++++ Input records ++++

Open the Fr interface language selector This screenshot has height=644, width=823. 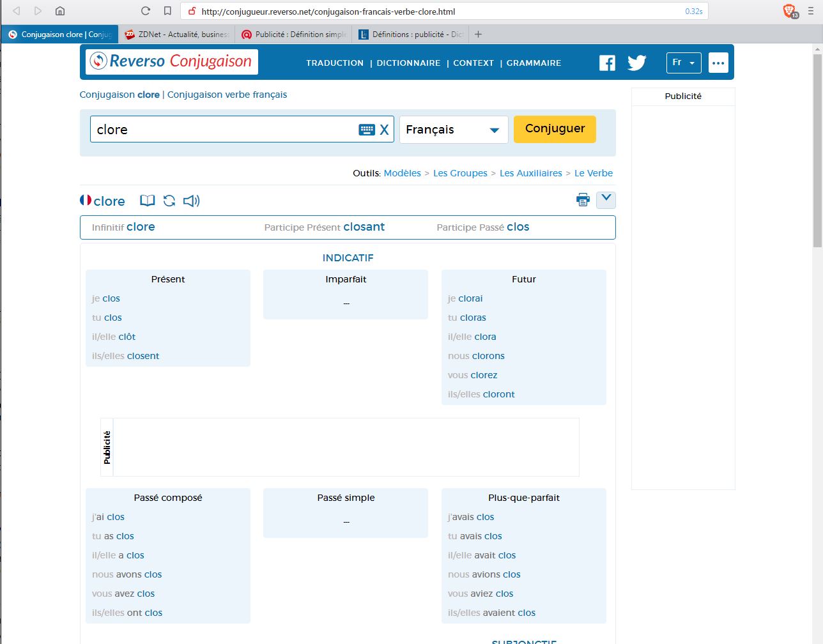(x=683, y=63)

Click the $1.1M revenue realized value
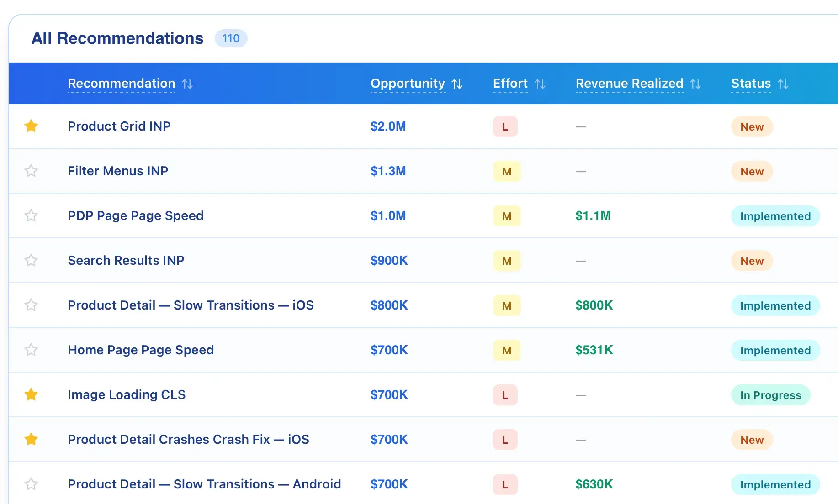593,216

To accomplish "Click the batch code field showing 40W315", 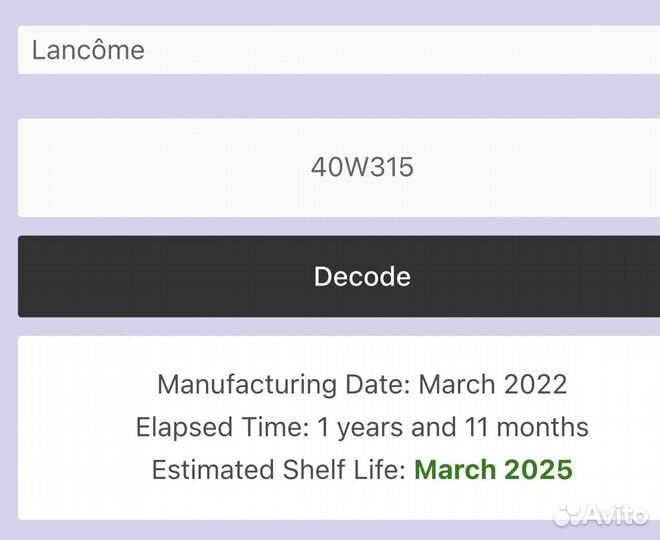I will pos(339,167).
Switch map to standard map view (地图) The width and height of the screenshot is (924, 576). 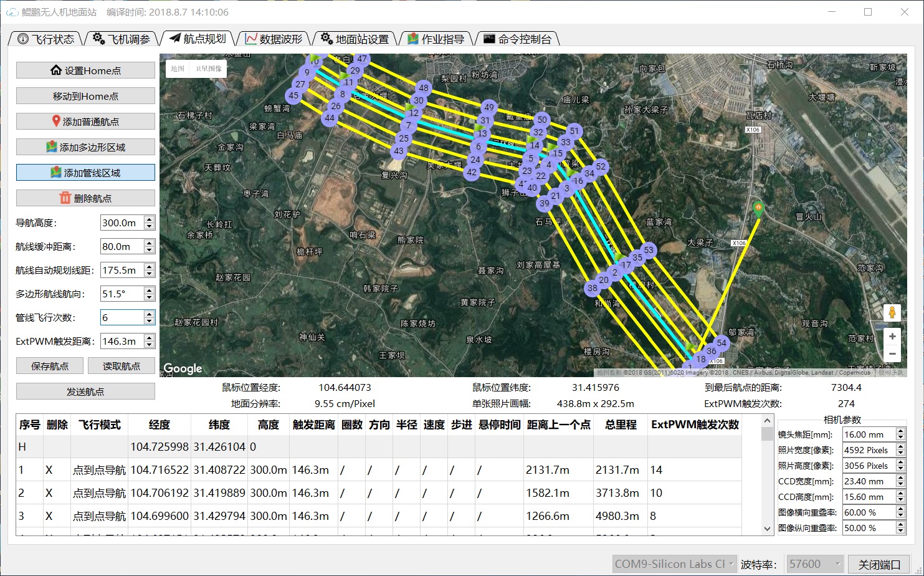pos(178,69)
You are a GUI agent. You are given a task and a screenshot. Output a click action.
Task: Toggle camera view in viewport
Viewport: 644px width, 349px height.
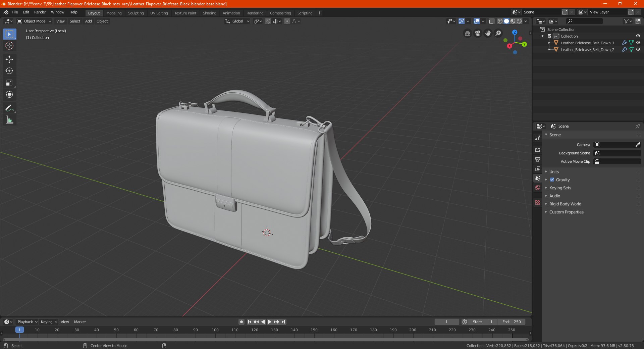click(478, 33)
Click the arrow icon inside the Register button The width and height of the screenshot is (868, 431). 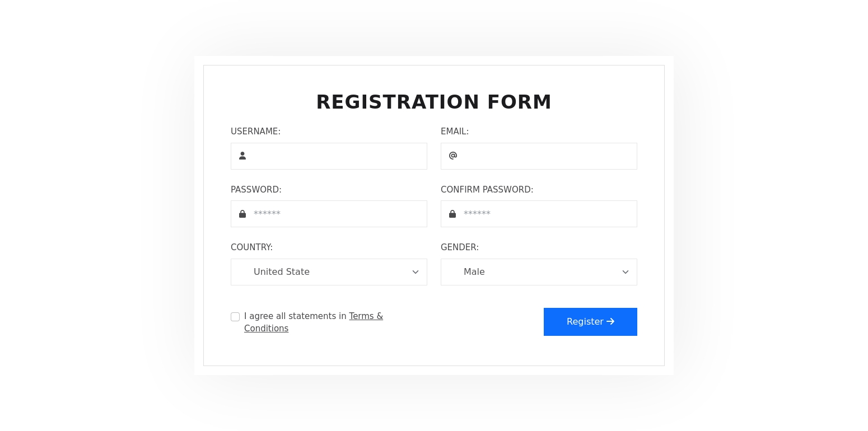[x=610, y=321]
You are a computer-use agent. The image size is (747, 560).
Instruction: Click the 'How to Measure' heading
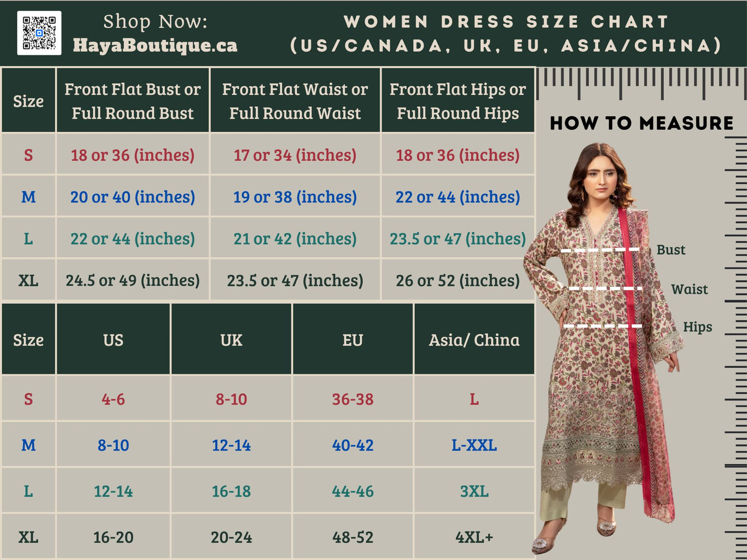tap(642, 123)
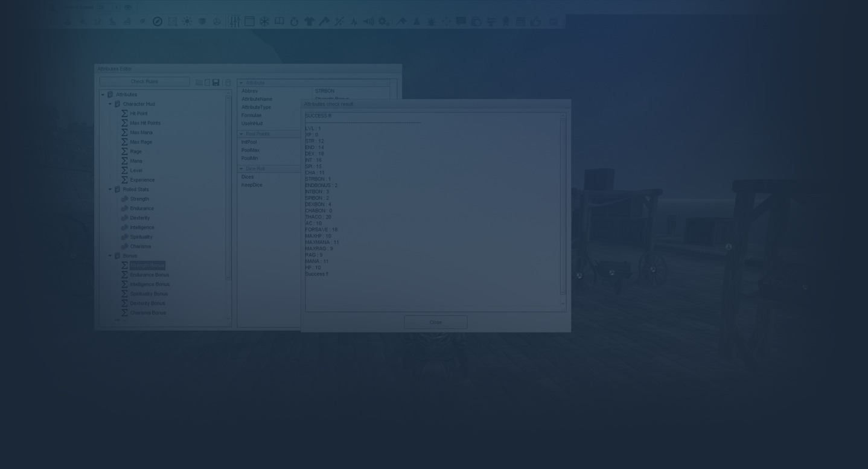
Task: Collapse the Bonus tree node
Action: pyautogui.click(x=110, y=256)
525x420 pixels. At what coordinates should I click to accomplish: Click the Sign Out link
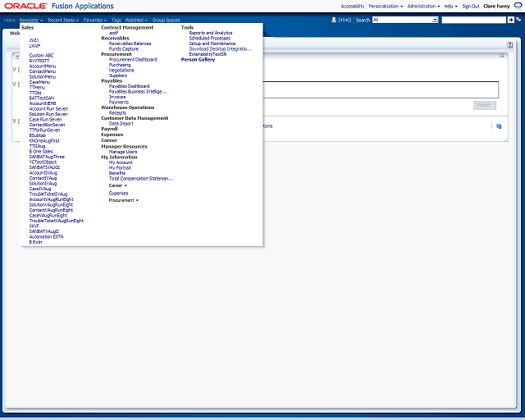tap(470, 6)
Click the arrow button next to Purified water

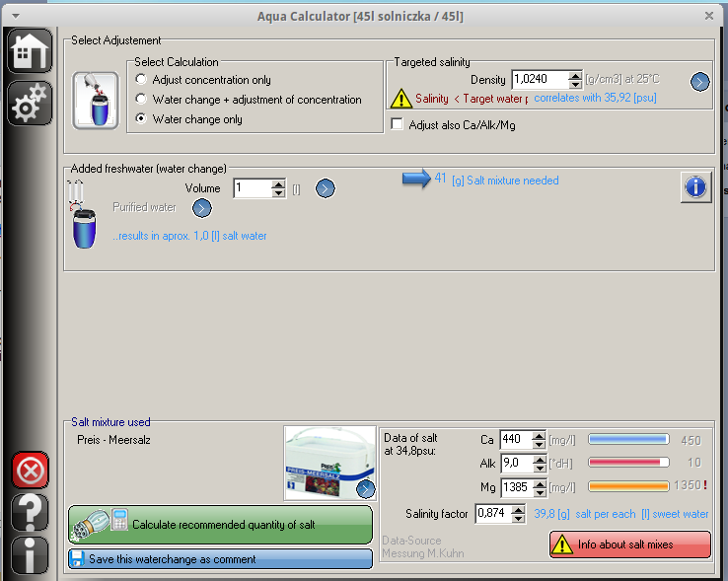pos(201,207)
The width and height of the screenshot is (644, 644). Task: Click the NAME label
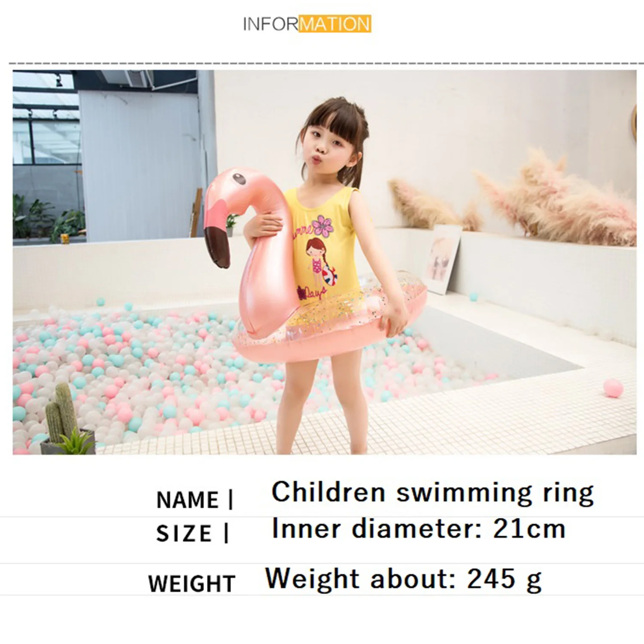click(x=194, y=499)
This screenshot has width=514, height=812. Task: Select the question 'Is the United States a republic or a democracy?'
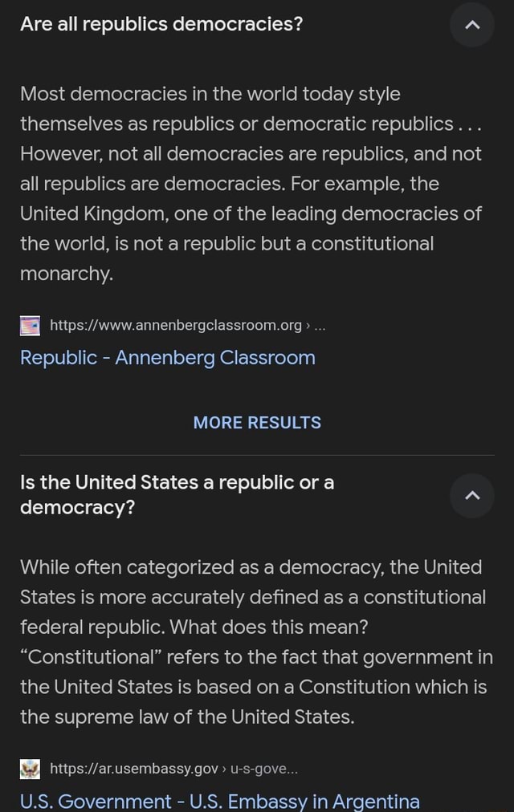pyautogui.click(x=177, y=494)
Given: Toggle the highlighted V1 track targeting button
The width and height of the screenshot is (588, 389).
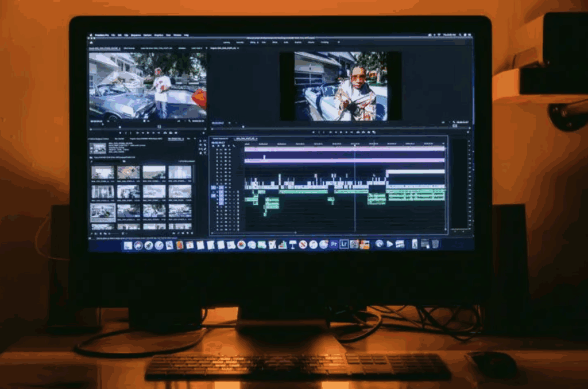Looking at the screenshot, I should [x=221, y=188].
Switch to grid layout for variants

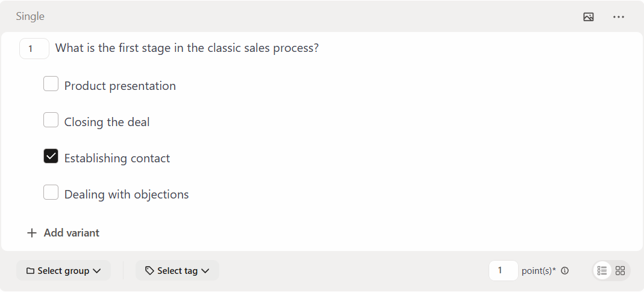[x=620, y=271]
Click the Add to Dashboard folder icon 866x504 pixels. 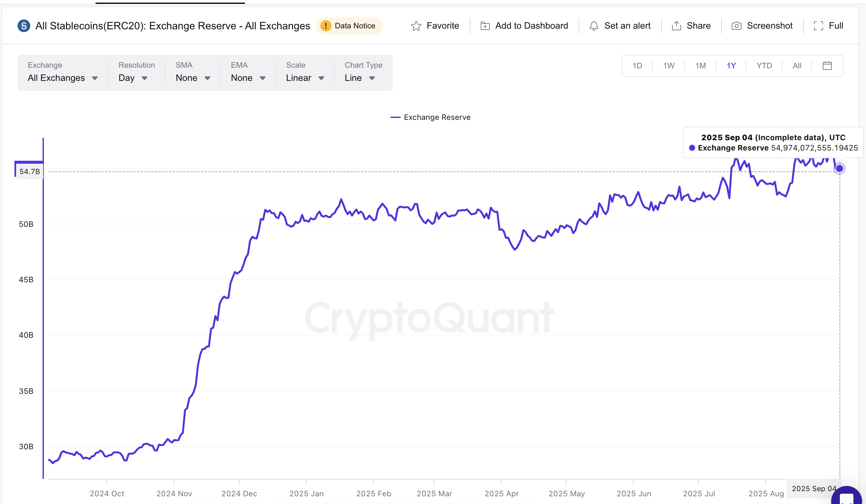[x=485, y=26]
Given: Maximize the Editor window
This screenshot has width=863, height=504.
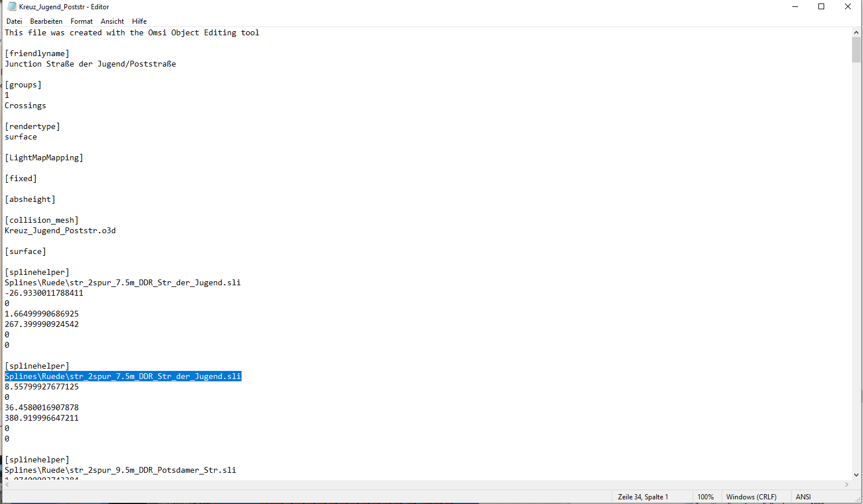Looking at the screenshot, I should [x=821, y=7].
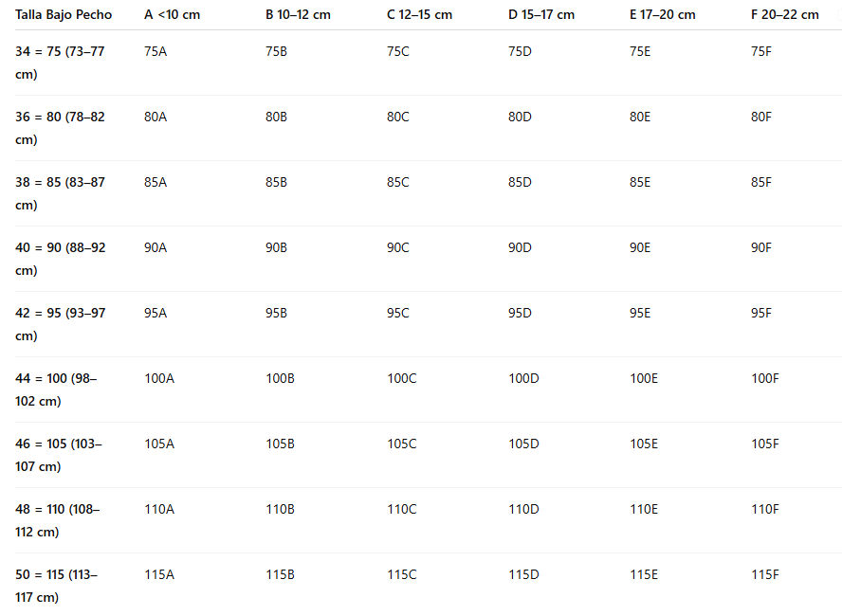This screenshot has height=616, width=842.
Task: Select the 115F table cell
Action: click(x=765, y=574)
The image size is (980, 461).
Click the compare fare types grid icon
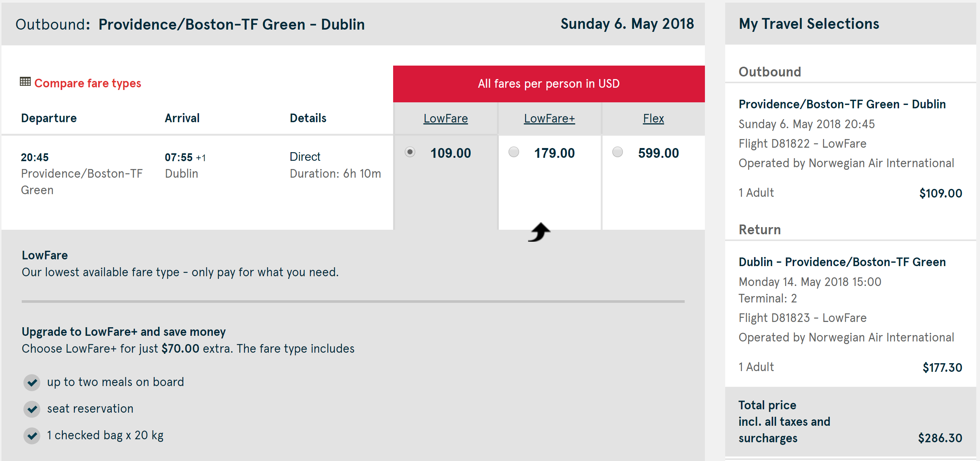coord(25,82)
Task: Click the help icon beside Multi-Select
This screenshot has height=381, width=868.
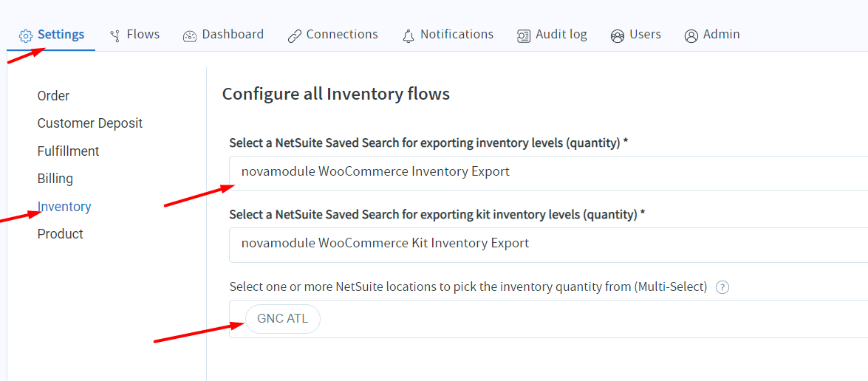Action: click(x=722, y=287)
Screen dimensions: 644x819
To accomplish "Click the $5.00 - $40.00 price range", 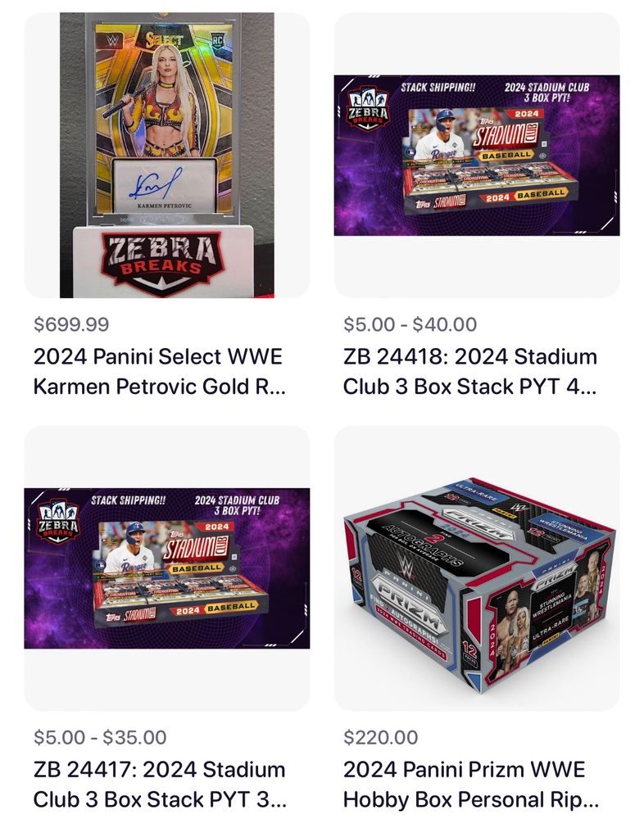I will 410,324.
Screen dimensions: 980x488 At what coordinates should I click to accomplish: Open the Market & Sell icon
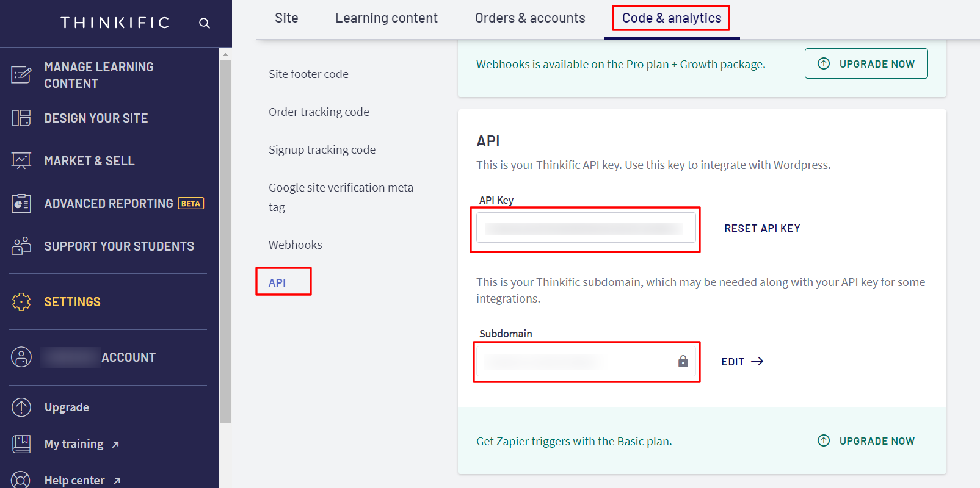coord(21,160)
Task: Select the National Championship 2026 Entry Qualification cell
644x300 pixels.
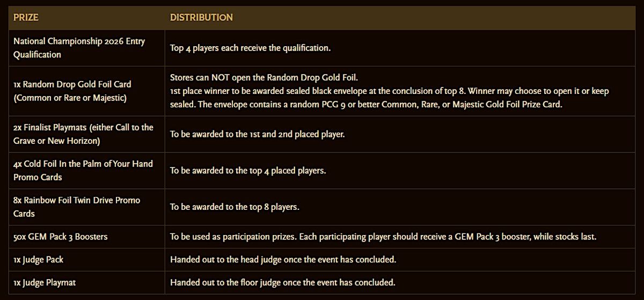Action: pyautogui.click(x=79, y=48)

++++

» Exercise aim: Word for word, restate only the lines from the one bearing "Task: Select the National" through the final line of the listing, inclusive, with no pictures.

» Result of the task:
Task: Select the National Championship 2026 Entry Qualification cell
644x300 pixels.
Action: pyautogui.click(x=79, y=48)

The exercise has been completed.